Inside Intel 167
z71offroad writes: "There is a really interesting article at Anandtech right now showing what goes on inside Intel Labs. Although it doesnt break any NDAs, it is still a facinating look at what goes on inside the chip giant's labs."
Intel Labs (Score:5, Informative)
It has some pretty interesting info regarding what goes on around Intel.
Did we really need a /. article on this?
10 Ghz ALU = 5Ghz CPU (Score:4, Informative)
And you are still wondering why Pentium 4 is still slower than the Athlon (or awfully close)
Imagine what would happen if the ALU is only running at the same speed as the CPU.

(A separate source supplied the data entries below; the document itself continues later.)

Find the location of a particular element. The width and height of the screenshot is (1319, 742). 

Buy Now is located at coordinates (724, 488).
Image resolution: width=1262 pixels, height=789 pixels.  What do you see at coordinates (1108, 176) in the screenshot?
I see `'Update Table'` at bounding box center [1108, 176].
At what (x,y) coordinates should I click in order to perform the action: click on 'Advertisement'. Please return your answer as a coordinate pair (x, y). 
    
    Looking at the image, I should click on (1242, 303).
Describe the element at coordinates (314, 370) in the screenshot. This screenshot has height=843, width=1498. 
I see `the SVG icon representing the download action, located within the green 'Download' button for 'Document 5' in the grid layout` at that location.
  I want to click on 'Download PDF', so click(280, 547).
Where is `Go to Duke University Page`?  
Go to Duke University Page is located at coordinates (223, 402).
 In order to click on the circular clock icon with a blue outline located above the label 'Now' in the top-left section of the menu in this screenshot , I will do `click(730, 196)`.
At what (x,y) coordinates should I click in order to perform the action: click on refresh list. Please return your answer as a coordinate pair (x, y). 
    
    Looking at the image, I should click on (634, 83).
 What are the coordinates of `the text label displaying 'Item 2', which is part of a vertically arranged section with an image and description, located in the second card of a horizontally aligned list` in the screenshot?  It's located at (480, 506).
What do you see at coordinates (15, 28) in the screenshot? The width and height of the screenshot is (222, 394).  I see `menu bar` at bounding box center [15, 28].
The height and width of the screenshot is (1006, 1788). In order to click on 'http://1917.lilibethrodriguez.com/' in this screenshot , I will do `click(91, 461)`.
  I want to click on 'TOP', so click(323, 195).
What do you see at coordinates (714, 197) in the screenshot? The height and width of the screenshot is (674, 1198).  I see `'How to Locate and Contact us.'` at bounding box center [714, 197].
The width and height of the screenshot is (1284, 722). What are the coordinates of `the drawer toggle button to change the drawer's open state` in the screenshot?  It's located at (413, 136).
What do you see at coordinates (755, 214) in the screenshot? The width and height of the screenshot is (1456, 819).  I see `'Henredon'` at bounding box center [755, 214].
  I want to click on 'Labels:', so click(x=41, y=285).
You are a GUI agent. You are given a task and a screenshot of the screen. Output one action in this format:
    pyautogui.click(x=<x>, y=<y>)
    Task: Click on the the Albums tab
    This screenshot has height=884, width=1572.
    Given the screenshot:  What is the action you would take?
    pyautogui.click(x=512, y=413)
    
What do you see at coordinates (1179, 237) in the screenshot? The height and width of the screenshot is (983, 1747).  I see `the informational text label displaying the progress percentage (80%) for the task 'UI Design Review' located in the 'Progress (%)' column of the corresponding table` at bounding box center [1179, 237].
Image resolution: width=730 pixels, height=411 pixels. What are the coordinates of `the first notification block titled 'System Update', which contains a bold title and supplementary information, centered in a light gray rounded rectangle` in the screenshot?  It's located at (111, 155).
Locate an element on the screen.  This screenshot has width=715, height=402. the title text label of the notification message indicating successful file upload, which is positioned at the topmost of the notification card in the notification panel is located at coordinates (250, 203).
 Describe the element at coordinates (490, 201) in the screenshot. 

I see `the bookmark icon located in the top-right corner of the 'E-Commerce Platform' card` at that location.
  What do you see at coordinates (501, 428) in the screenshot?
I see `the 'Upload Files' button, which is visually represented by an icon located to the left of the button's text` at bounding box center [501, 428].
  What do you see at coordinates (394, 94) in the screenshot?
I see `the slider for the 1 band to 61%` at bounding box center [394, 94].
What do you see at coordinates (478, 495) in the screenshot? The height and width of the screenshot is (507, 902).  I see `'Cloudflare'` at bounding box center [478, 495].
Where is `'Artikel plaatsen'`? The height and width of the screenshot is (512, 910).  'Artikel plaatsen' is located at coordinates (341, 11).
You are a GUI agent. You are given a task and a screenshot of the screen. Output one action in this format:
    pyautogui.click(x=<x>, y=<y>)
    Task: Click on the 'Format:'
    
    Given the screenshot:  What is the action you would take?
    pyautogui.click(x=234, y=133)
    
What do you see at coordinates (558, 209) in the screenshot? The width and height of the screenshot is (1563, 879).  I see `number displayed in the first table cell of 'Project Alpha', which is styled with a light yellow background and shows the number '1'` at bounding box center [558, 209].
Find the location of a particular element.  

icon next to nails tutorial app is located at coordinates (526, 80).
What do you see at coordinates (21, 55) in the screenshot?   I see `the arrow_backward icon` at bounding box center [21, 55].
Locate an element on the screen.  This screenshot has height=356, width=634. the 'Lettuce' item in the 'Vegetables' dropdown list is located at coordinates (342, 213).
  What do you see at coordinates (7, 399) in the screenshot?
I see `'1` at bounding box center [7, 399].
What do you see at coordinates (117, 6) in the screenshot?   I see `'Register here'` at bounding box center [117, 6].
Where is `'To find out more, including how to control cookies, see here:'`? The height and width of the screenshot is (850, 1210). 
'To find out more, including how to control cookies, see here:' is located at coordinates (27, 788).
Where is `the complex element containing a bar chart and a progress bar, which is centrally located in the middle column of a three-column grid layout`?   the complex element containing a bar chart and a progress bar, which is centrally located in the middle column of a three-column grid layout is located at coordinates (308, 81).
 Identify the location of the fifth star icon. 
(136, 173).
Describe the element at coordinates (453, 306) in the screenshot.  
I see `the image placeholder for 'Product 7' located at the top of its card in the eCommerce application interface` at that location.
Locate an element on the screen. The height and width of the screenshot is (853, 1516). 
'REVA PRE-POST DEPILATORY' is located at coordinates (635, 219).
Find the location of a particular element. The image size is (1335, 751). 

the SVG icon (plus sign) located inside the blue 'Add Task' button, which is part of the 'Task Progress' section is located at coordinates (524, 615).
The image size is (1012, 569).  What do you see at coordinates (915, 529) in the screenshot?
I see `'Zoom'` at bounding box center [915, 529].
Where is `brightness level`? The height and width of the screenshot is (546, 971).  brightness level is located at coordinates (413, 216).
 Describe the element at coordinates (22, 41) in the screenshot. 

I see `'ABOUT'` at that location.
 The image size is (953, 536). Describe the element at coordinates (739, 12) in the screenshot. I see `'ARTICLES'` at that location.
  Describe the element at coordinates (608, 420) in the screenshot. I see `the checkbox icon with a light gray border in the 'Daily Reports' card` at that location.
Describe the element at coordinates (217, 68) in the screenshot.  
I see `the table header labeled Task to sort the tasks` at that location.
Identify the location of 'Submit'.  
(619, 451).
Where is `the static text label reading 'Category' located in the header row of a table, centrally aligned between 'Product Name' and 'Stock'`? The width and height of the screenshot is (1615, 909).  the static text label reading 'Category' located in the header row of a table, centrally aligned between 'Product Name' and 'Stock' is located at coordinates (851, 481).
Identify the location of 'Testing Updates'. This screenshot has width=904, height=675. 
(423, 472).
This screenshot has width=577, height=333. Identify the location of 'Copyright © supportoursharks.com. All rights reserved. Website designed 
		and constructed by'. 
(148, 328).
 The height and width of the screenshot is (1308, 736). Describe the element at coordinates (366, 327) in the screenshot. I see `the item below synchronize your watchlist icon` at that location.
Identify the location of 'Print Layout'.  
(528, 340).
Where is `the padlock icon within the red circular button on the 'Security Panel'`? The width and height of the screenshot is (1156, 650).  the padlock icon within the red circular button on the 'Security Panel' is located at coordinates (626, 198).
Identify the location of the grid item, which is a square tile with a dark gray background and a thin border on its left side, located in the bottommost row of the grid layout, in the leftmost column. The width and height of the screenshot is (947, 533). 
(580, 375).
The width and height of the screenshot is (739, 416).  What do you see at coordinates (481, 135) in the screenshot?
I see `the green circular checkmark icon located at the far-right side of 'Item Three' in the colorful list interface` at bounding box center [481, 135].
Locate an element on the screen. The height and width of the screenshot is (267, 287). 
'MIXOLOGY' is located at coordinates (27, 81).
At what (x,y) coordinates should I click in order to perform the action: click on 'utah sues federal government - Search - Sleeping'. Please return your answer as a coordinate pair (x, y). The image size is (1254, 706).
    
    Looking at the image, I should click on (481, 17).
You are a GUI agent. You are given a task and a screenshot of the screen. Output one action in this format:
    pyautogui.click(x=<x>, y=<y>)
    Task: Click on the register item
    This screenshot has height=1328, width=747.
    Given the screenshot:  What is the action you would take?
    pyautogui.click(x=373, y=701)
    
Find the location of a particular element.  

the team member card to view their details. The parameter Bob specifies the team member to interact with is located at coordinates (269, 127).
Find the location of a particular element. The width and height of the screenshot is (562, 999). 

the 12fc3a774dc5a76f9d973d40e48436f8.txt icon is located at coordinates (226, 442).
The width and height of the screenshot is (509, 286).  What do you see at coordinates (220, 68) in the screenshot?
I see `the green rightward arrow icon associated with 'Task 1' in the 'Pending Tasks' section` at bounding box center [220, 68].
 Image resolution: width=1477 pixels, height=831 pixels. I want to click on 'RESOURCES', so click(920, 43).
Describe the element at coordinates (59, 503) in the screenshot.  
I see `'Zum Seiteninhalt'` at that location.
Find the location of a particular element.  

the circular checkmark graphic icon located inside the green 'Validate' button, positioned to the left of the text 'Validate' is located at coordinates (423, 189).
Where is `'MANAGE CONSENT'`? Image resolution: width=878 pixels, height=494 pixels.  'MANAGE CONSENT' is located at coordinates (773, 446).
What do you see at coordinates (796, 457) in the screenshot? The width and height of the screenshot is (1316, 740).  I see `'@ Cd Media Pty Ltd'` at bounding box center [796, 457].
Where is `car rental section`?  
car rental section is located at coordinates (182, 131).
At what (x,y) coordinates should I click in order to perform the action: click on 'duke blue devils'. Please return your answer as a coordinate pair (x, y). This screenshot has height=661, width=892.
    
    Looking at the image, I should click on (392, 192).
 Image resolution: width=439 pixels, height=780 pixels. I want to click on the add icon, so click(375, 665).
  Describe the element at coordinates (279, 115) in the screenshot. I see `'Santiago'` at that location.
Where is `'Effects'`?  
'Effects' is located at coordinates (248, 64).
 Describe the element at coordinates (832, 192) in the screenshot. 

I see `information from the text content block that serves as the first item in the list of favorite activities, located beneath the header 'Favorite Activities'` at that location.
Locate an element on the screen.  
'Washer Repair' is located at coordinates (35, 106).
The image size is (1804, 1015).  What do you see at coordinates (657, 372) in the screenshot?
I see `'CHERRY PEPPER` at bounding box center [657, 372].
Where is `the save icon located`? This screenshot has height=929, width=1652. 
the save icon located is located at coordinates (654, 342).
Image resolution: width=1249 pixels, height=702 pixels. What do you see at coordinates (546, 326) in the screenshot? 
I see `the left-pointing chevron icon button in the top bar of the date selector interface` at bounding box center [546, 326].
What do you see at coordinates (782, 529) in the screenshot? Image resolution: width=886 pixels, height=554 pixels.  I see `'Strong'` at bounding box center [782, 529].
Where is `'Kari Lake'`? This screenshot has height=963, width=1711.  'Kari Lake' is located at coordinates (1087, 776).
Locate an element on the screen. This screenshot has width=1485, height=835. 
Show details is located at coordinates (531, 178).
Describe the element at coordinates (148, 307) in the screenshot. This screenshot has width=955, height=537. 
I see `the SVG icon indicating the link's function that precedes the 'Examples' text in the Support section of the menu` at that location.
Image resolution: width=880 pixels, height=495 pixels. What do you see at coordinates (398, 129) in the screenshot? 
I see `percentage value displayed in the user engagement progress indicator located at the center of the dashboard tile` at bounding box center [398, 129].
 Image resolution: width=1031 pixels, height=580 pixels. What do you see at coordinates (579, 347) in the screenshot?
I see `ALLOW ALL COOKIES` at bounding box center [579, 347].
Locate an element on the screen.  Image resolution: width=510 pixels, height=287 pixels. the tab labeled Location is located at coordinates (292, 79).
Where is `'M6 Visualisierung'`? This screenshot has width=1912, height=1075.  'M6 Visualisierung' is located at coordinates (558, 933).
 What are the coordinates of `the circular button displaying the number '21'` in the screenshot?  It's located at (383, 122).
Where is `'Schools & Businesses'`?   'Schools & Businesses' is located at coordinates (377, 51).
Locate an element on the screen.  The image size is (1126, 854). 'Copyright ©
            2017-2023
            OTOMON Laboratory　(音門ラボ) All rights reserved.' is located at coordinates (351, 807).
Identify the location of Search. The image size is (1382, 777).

Personally, Intel is losing little ground at a time right now, but remember, Intel can afford to make a couple of mistakes but AMD can't even afford to make on. One mistake will push AMD back to the bottom, again.
AMD Still Has Upper Hand (Score:4, Informative)
Re:Intel's approach (Score:5, Informative)
Bzzzt, wrong! Athlons are faster in terms of useful work done per clock because they have a shorter instruction pipeline. Thus their branch mispredict penalty is lower and they have a higher instruction-throughput-rate (ITR) than Intel chips of equal clock speed. Other factors (exclusive L1/L2 cache, lower memory latency, better die space allocation to ALUs and FPUs) influence AMD's higher performance too, but this is the main one. It's just a better balanced processor design, and it certainly yields higher performance for price.
BTW, current DDR memory speed is 2 x 133 Mhz = 266 Mhz, not 233 Mhz.